This section is interpreted literally by the courts. Cox v. Mueller, 125 Idaho 734, 737, 874 P.2d 545, 548 (1994) (“[A] plaintiff must comply with the literal mandate of I.C. § 12-120(1) to be awarded attorney fees upon prevailing.”). The pleadings must precisely comply with the statutory mandate and formally plead an amount of $25,000 or less. L & W Supply Corp. v. Chartrand Family Trust, 136 Idaho 738, 746, 40 P.3d 96, 104 (2002). Where the parties plead a general amount due, but do not specify that it is $25,000 or less, this Court will not award attorney fees. See Chavez v. Barrus, 146 Idaho 212, 224-25, 192 P.3d 1036, 1048-49 (2008) (denying attorney fees because the plaintiff sought $21,500 plus interest, costs, and an undivided interest in real property); Gillespie v. Mountain Park Estates, L.L.C., 142 Idaho 671, 675, 132 P.3d 428, 432 (2006) (refusing to award attorney fees where the answer sought treble damages of not less than $15,000); D.A.R. Inc. v. Sheffer, 134 Idaho 141, 147, 997 P.2d 602, 608 (2000) (holding award of fees improper where complaint sought only an accounting and no damages in any amount); Aberdeen-Springfield Canal Co. v.
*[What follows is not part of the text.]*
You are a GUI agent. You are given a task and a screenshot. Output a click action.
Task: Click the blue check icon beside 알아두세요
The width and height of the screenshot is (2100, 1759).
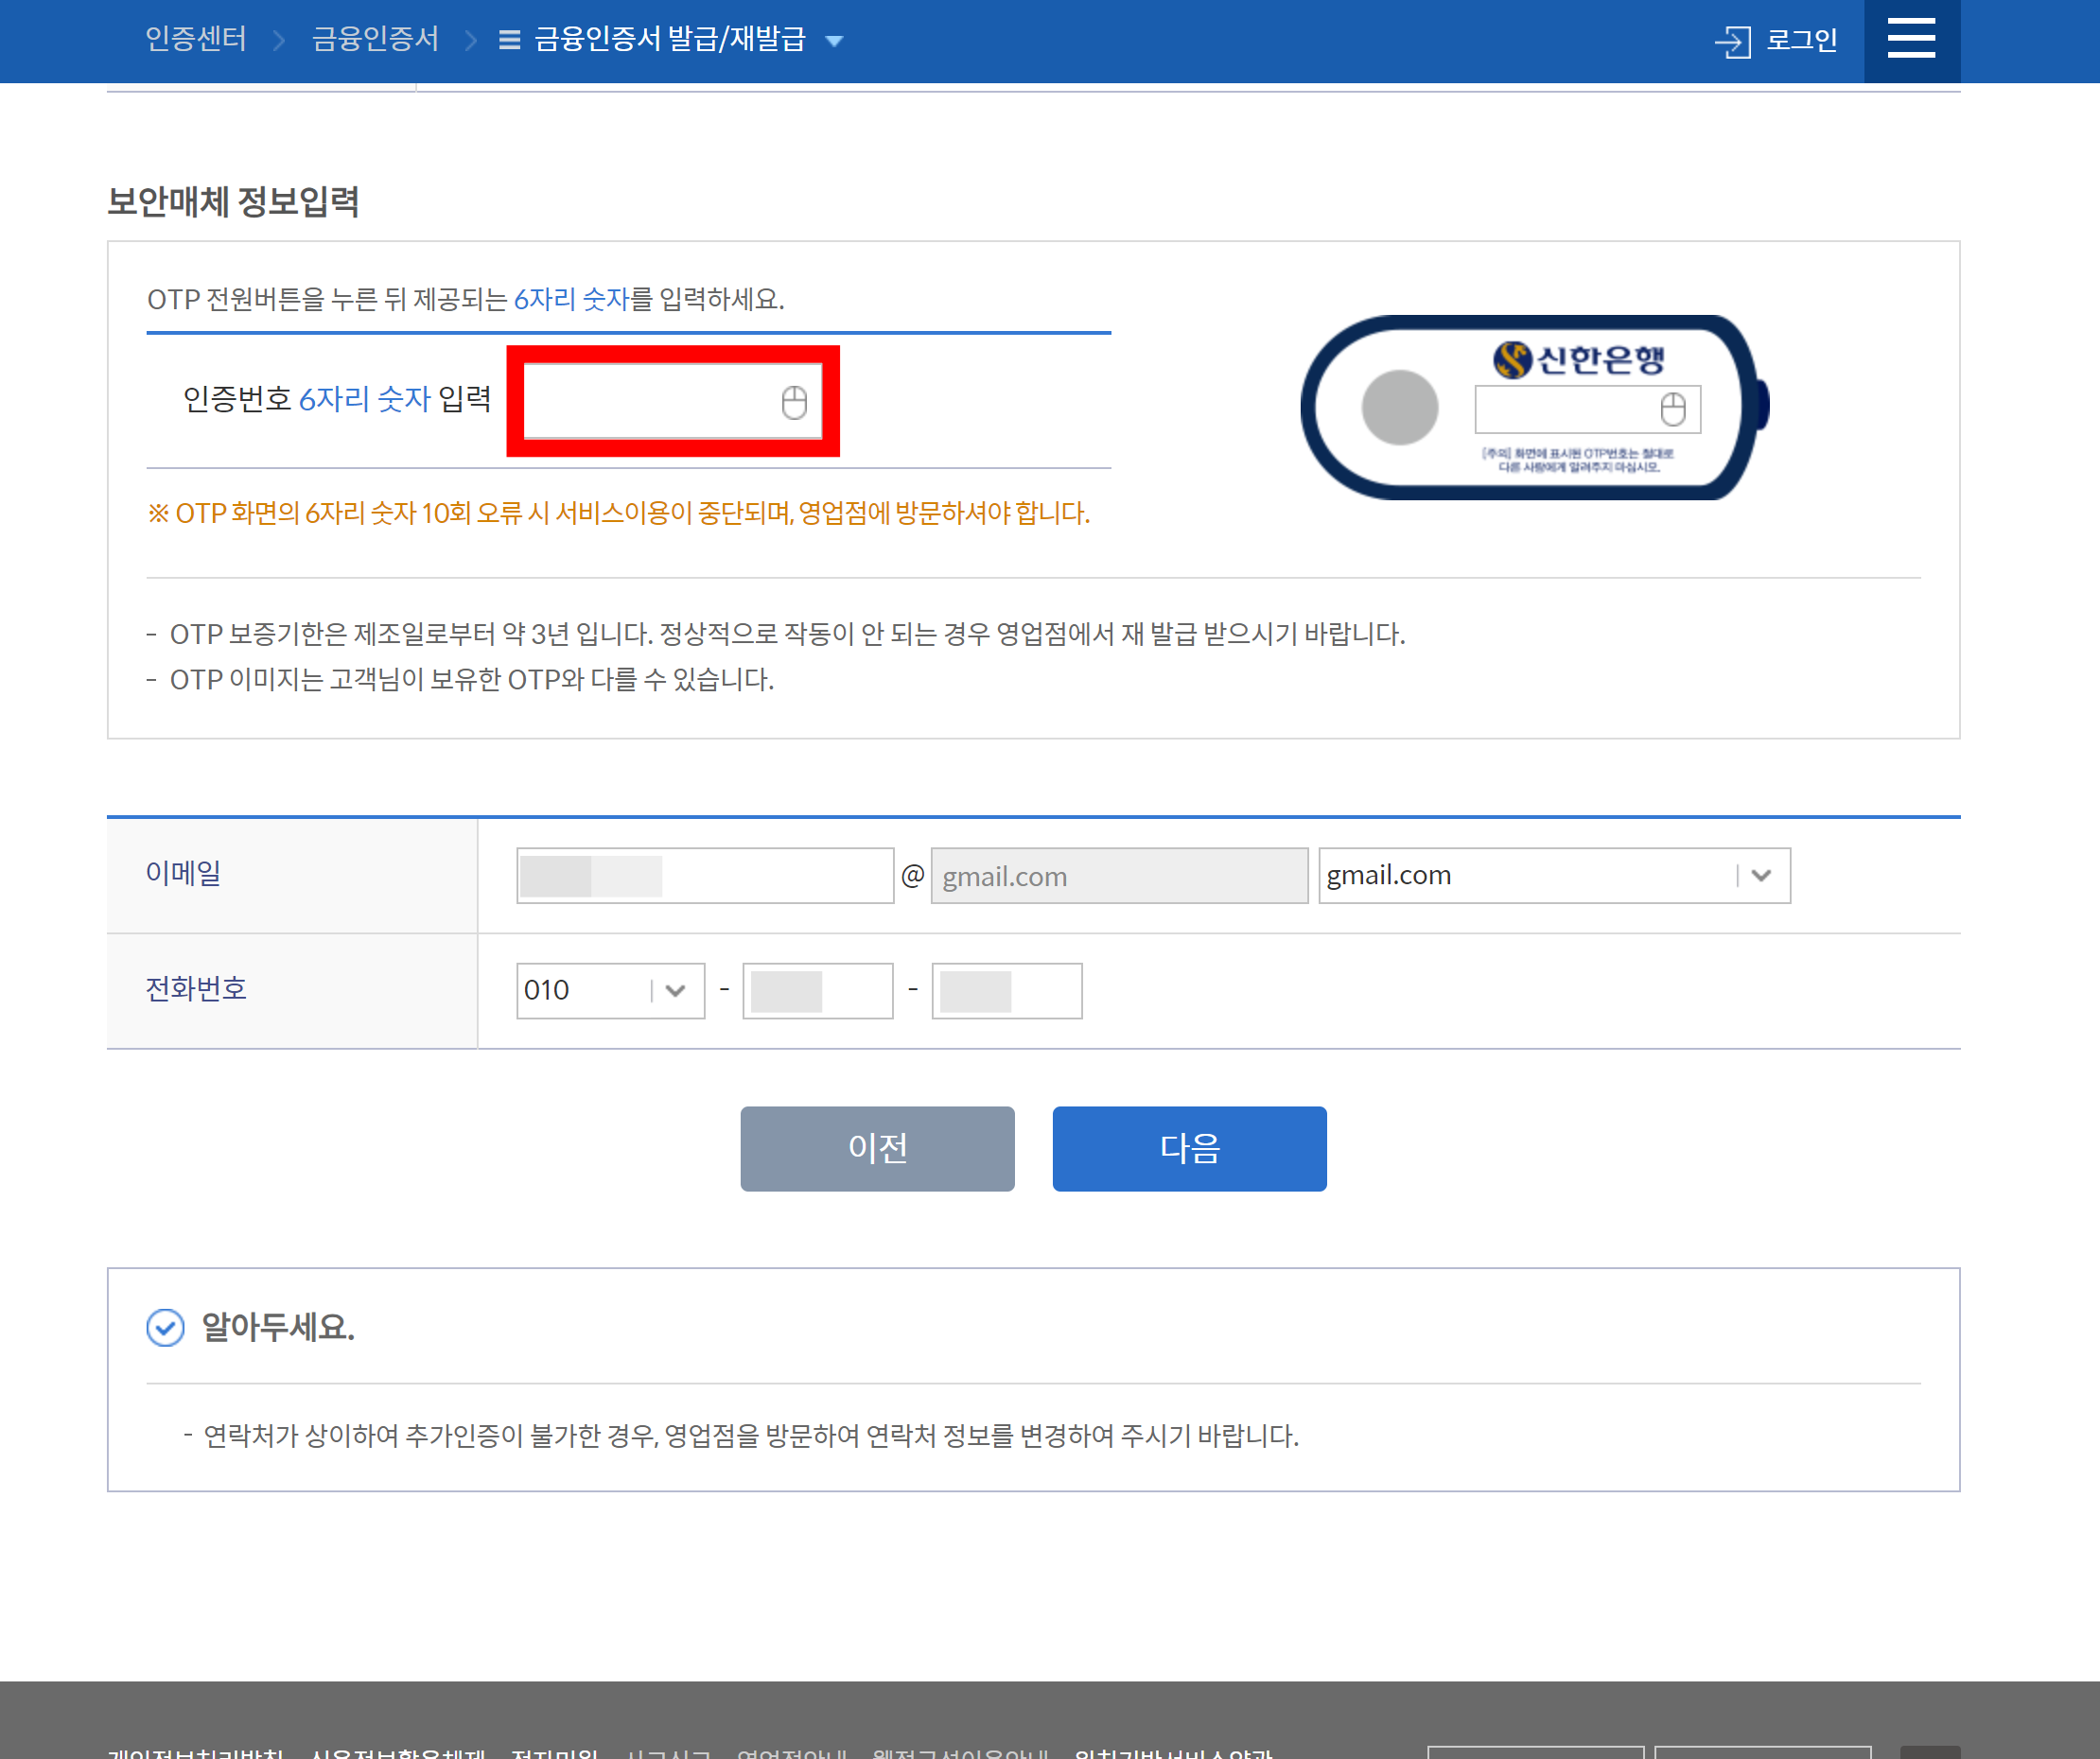[165, 1327]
Peiper, 133 Idaho 82, 94-95 982 P.2d 917, 929-30 (1999) (denying attorney fees because the total amount pleaded against the multiple defendants exceeded $25,000 and was not individually divided; section 12-120(1) to be construed “narrowly”).
None of the pleadings in this ease specifically assert “damages of $25,000 or less.” Lawrence’s complaint seeks damages for the breach of a settlement agreement wherein the parties agreed to settle for $37,500. Despite stating that the settlement agreement was joint, the complaint does not state exactly how much money Lawrence sought as damages against Hutchinson.3 While it may be inferred that Hutchinson’s share of the settlement agreement was in fact less than $25,000, such an inference does not comply with the Idaho Supreme Court’s mandates on the literal interpretation of I.C. § 12-120(1). Lawrence conceded at oral argument that had he prevailed, he too would be barred from seeking attorney fees due to this failure in the pleadings. The district court did not err by denying Hutchinson’s motion for attorney fees.
III.
ATTORNEY FEES ON APPEAL
Both Hutchinson and Lawrence seek attorney fees on appeal pursuant to I.C. *902§ 12-121. An award of attorney fees may be granted under I.C. § 12-121 and I.A.R. 41 to the prevailing party and such an award is appropriate when the court is left with the abiding belief that the appeal has been brought or defended frivolously, unreasonably, or without foundation. Rendon v. Paskett, 126 Idaho 944, 945, 894 P.2d 775, 776 (Ct.App.1995). Neither party’s arguments in this case were frivolous or lacking in foundation. Therefore, attorney fees on appeal are denied.
IV.
CONCLUSION
The district court did not err in denying Lawrence’s motion for summary judgment and granting Hutchinson’s cross-motion for summary judgment. The parties did not have an enforceable oral settlement agreement when they agreed to the monetary amount. The parties contemplated a formal release and indemnity as material to the settlement, and these terms were never mutually resolved. The district court also did not err by denying Hutchinson attorney fees below, as there was not a strict pleading of damages in the amount of $25,000 or less. As each party has prevailed in part, no costs will be awarded on appeal.
Chief Judge LANSING concurs.. Harwood’s first letter stated: "This will confirm our recent telephone conversation in which the Defendants in the state court offered and you accepted a joint total settlement of $37,500.... Given the fact that the case appears to be resolved, except for the formality of approval in the Bankruptcy Court, I will file a Motion to Vacate the Trial Date in the state court case.” The second letter addressed payment of the agreed amount: "This will confirm that we have agreed to settle the above for a total of $37,500. One half of that will be paid by Mr. Hutchinson’s carrier and the other half by Mr. Clark's. As soon as I receive the trustee’s tax id number I will order my draft."
. During oral argument, both sides agreed that summary judgment was the appropriate method of resolving this case' and that a trial was not necessaiy.
. The prayer simply requests "an award of damages against Defendants for breach of the settlement agreement, plus interest ... costs, and attorney fees plus such other relief as is appropriate.”